Many industry watchers feel that Bezos is flying a kite with his flying delivery drones, so to speak, attempting to influence the FAA as it drafts its regulations. It’s a political move as much as a publicity- seeking one, generating a demand for the service that will allow him to lobby for favourable regulations.

Ultimately, however, I think the Amazon Prime Air video is effectively the technology world’s most successful concept video, because the delivery drone army is just another piece of vapourware – a device or piece of software that has been announced but is not yet available to use.

I’m rare among technology-watchers in that I have a deep aversion to concept videos. Sure, they can be inspiring, but experience has taught me that they are often the tool of companies with ideas that outstretch their ability to realise them. They depict fanciful visions of the future unconstrained by the limits of the real world and, in the process, exaggerate the company’s own technological capabilities.

Vapourware is a particularly pejorative phrase in the technology world for precisely this reason – it's not that hard to come up with ambitious or wacky ideas, and only a little harder to make an impressive video depicting how that idea might work. What most definitely is hard is actually overcoming real-world constraints and delivering a delightful, functional product or service.
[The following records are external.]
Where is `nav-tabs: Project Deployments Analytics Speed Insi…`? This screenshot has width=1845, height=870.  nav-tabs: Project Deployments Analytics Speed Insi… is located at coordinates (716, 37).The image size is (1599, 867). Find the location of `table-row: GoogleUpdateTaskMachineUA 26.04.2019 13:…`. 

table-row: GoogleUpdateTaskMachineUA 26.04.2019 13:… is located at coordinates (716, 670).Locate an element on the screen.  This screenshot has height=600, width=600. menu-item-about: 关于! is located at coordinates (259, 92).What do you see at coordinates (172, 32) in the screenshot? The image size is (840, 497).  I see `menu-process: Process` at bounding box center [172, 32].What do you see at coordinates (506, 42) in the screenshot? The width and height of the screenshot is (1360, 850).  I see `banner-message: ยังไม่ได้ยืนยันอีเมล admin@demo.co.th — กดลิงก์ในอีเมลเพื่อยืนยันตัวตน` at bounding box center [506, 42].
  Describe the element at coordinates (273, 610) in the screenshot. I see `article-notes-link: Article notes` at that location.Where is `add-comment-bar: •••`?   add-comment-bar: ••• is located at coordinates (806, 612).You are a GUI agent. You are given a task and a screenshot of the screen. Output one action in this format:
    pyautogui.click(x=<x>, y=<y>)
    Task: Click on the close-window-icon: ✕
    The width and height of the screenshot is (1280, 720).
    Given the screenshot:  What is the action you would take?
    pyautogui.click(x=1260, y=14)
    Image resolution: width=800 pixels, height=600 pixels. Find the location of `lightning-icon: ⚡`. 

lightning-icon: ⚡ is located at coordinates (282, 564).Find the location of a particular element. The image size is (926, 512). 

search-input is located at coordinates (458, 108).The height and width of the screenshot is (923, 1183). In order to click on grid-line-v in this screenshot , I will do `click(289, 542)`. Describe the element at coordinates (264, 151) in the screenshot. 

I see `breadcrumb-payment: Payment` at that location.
But as Bezos is well aware, we yearn for the bold vision, the glimpse at what the future will hold. As the wave of publicity he got has demonstrated, we lap this stuff up. It’s a form of science fiction, but with the promise that it will soon be science fact.

For many of us, then, the future can’t come fast enough, but time has a funny habit of marching on, 24 hours a day, 365ish days a year, and not even Bezos can make the future happen any faster.